Differential Diagnosis for Chest Pain
Single Most Likely Diagnosis
- Acute Coronary Syndrome (ACS): This is often the first consideration for chest pain due to its high prevalence and potential for severe outcomes. The presentation can vary from stable angina to myocardial infarction (MI), with symptoms including chest pressure, tightness, or heaviness, often radiating to the arm, neck, or jaw, and accompanied by shortness of breath, nausea, or diaphoresis.
Other Likely Diagnoses
- Gastroesophageal Reflux Disease (GERD): GERD can cause chest pain that mimics cardiac issues, with symptoms worsening after eating or lying down. The pain is often described as burning and can be accompanied by regurgitation or dysphagia.
- Musculoskeletal Pain: Strains or inflammation of the muscles or joints in the chest wall can cause sharp pains that are exacerbated by movement or deep breathing. This diagnosis is more likely in patients with a history of trauma or overuse.

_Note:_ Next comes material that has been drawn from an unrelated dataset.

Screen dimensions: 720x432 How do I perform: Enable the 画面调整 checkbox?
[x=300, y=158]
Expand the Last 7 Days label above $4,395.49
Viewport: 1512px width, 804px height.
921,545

- Pulmonary Embolism (PE): While not as common as ACS, PE is a critical diagnosis to consider, especially in patients with risk factors such as recent surgery, immobilization, cancer, or a history of deep vein thrombosis. Symptoms include sudden onset of chest pain that worsens with deep breathing, accompanied by shortness of breath and possibly cough or hemoptysis.
- Pneumonia or Pleuritis: Infections or inflammation of the lung tissue or pleura can cause chest pain, typically sharp and worsening with deep breathing or coughing, along with fever, cough, or sputum production.
Do Not Miss Diagnoses
- Aortic Dissection: A life-threatening condition where the inner layer of the aorta tears, causing severe, tearing chest pain that radiates to the back. It's crucial to consider this in patients with hypertension, aortic aneurysm, or connective tissue disorders.

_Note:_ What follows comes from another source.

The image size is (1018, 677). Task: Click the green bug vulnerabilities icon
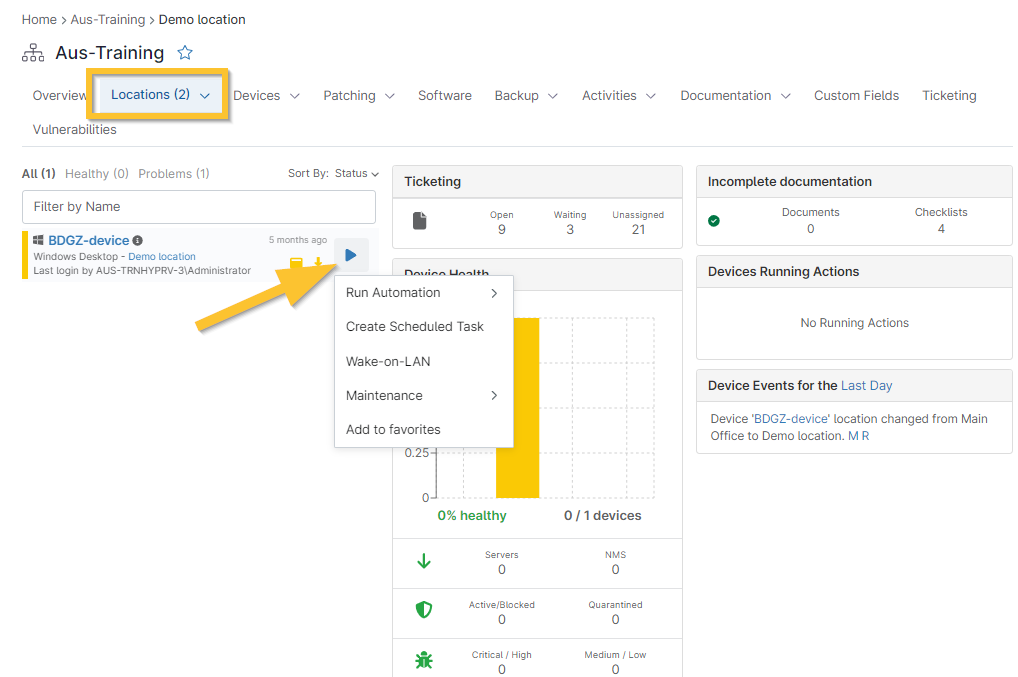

- Pulmonary Embolism (also listed under Other Likely Diagnoses): Due to its high mortality rate if untreated, it's essential not to miss PE, especially in high-risk patients.
- Esophageal Rupture: A rare but critical condition that can present with severe chest pain after vomiting or other esophageal instrumentation. It requires immediate surgical intervention.
Rare Diagnoses
- Pericarditis: Inflammation of the pericardium, the sac surrounding the heart, can cause sharp chest pain that improves with sitting up and leaning forward. It's often associated with a pericardial friction rub on auscultation.
- Pneumothorax: Air in the pleural space can cause sudden onset of sharp chest pain and shortness of breath, more common in tall, thin males or those with lung disease.
- Costochondritis (Tietze's Syndrome): Inflammation of the cartilages and bones in the chest wall, causing sharp pains that can mimic cardiac or pulmonary issues but are typically reproducible with palpation.